If your dog is an escape artist, capable of maneuvering under or over any fence, think twice before you tether him in your yard. Some cities, and even a few states, restrict the tethering or chaining of dogs altogether. California for example has passed legislation (with some exceptions, such as the use of a trolley line) prohibiting dog owners from chaining or tethering their pets. Some city ordinances mandate time restrictions on tethering. Other cities, such as Austin, Texas, have passed an ordinance to ban the chaining and tethering of unattended dogs altogether.
Although your dog may be on your property, his noise may carry off your property. Your right to own a dog that alarm barks, for example, must be balanced with your neighbor’s desire for complete quiet around his home. By allowing barking to disturb neighbors, you may be in violation of either a general nuisance, noise or a specific dog disturbance ordinance.
In Denver, Colo., for example, owners may not permit dogs to disturb neighbors with “loud and persistent or habitual barking, yowling or yelping.” If a neighbor complains, animal control officers may issue a warning.
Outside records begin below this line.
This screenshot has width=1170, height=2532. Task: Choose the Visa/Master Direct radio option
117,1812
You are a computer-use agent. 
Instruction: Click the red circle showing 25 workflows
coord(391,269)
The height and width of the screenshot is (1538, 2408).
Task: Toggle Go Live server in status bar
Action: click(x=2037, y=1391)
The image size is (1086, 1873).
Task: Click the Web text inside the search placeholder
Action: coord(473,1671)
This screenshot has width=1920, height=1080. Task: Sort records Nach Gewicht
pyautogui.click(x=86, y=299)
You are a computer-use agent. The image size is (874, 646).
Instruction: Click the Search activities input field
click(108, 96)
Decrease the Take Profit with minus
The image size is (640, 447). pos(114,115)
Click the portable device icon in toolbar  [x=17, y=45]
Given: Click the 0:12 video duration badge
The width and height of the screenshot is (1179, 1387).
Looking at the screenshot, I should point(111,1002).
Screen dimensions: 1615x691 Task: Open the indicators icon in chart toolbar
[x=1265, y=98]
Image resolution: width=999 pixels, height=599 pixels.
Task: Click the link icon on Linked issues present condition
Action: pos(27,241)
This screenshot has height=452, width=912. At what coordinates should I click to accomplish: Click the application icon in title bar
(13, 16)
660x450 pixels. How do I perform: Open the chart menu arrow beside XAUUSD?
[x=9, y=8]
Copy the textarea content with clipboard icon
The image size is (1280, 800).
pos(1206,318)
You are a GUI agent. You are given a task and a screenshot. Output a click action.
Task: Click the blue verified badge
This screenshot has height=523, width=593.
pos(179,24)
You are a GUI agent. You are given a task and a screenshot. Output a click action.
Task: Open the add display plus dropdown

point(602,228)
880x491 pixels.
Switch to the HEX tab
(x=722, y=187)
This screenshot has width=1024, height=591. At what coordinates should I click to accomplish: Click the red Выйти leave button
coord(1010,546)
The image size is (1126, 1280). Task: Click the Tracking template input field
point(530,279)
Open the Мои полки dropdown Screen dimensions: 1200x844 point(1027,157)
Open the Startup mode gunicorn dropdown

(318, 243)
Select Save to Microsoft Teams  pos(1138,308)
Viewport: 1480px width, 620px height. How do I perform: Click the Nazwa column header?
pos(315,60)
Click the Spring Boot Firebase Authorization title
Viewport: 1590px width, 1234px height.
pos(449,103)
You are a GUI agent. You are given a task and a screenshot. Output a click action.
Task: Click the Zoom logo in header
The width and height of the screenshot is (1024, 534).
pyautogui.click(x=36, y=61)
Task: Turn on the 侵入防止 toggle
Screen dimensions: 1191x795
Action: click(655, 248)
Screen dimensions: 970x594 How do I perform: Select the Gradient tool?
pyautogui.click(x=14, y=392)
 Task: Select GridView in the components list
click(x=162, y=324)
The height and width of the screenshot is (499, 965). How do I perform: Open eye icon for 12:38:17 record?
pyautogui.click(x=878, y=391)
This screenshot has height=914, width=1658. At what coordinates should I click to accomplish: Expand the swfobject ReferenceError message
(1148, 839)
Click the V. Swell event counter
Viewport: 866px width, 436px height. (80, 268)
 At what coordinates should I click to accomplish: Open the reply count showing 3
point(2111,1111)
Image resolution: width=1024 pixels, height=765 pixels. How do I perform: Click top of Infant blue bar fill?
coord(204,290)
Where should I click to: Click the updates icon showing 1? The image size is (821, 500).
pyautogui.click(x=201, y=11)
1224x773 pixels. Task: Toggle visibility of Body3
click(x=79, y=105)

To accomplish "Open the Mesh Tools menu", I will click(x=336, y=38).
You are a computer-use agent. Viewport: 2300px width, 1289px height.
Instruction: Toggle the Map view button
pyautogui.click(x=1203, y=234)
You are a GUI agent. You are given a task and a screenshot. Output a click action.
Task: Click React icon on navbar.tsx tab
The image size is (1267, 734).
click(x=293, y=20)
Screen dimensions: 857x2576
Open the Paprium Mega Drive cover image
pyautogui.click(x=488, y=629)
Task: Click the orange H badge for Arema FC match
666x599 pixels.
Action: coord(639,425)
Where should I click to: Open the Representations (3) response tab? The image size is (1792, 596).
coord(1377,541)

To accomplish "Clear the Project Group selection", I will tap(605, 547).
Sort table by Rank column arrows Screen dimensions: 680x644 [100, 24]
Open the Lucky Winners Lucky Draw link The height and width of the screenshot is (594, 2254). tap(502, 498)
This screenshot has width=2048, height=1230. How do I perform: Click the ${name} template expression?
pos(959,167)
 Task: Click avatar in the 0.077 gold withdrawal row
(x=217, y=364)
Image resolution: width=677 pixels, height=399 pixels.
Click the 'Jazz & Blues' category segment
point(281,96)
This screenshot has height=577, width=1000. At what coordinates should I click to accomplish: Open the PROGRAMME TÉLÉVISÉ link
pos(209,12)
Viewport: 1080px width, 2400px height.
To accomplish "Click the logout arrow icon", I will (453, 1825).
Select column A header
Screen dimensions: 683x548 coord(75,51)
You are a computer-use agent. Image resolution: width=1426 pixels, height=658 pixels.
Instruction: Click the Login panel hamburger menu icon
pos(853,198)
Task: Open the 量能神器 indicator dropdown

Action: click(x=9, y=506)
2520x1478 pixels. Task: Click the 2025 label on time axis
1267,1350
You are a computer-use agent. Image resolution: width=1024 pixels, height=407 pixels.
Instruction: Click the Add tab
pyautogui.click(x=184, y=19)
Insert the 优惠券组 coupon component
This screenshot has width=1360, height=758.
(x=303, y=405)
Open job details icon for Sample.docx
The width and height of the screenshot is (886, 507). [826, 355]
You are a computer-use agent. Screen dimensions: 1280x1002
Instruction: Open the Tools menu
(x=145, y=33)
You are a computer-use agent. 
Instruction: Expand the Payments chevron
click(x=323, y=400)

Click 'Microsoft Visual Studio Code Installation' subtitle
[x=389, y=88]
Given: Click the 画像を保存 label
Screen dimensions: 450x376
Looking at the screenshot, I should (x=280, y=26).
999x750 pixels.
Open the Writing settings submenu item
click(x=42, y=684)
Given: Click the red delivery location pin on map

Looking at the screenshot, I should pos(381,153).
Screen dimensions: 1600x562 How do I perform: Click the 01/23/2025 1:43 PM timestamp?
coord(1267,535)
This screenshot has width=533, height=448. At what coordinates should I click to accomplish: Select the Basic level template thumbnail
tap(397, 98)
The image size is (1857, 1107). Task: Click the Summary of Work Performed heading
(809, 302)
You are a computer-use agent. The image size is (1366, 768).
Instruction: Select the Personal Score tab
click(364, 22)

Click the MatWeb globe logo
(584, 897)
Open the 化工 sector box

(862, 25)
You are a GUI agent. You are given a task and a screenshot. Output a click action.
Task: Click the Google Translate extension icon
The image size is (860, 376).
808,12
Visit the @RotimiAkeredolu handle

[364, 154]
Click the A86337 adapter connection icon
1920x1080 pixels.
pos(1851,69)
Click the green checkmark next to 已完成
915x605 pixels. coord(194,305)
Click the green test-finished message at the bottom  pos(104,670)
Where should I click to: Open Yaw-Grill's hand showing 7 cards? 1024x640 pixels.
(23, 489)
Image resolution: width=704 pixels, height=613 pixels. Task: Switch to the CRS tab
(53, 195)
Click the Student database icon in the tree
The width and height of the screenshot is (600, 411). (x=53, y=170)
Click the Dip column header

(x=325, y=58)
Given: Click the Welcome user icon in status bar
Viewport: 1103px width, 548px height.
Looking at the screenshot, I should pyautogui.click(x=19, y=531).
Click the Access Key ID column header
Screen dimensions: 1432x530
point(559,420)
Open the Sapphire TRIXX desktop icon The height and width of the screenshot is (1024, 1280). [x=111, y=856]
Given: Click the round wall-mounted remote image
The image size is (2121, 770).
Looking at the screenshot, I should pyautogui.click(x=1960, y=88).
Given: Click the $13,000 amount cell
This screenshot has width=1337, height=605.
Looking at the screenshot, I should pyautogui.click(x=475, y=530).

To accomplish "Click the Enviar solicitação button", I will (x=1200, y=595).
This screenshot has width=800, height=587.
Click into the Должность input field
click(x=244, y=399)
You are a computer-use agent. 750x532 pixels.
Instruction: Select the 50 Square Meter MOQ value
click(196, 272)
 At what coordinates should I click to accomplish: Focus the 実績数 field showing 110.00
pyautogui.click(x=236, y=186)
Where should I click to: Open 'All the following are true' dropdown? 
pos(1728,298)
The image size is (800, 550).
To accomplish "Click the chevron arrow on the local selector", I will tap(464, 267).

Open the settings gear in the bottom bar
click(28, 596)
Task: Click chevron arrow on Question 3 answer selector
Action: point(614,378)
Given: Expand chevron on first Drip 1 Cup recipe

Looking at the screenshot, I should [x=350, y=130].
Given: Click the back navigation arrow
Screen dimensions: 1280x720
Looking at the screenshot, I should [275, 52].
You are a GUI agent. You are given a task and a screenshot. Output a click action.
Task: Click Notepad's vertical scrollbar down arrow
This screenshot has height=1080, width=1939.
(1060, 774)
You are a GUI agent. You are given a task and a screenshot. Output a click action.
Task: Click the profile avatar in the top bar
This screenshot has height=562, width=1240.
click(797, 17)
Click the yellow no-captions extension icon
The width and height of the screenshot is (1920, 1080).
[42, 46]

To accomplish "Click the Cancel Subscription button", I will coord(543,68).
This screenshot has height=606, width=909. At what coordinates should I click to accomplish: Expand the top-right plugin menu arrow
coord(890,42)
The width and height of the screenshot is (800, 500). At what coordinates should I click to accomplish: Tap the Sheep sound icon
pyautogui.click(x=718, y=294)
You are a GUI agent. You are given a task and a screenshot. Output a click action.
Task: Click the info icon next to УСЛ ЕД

For repeat violations in particular, fines may be imposed. “In an extreme case, the dog can be declared a public nuisance and removed from the owner,” Newman says.
Number of Dogs
Some cities, in the interest of public health, welfare, or connected to nuisance issues, have enacted ordinances curtailing the number of dogs any one residence can own.
In Fairfax, Va., for example, no more than four dogs may live in a single residence. The number of dogs allowed in Fairfax is related to lot size. One or two dogs may be licensed at a residence on any lot size. Owners must have at least 7,500 square feet for three dogs, and at least 12,500 for four dogs.
Critics of such ordinances may contend that a dog owner with one loud dog may be a greater nuisance than an owner who keeps five quiet dogs in his home. Proponents of such ordinances may argue that animal hoarding (which often results in animal neglect) is possibly controlled by specific limits. “The local ordinances are generally upheld under challenge if they are deemed reasonable,” Newman says. Even if your city doesn’t have a dog quantity limitation, you may violate a general nuisance ordinance if you own many loud dogs and your neighbors complain.
General Dog Laws
Laws impact other aspects of pet ownership as well, including how you license your dog, where you can take your dog, how you vaccinate your dog, how you pick up after your dog’s waste and how you handle your dog’s body after death. For example, while owners in rural areas may still be able to bury their dogs on their property, most local ordinances now prohibit the burial of animals within city or county limits. Many cities also have laws concerning dog waste pickup. Cities may levy fines for violation, such as in Newburyport, Mass., where the fines are progressive ($50-100) based on number of violations.
Lynn Hayner, J.D., a retired attorney and historian, is a contributing editor with DOG FANCY. A lifelong owner of German Shepherd Dogs, she enjoys exploring the development of animal law in our society.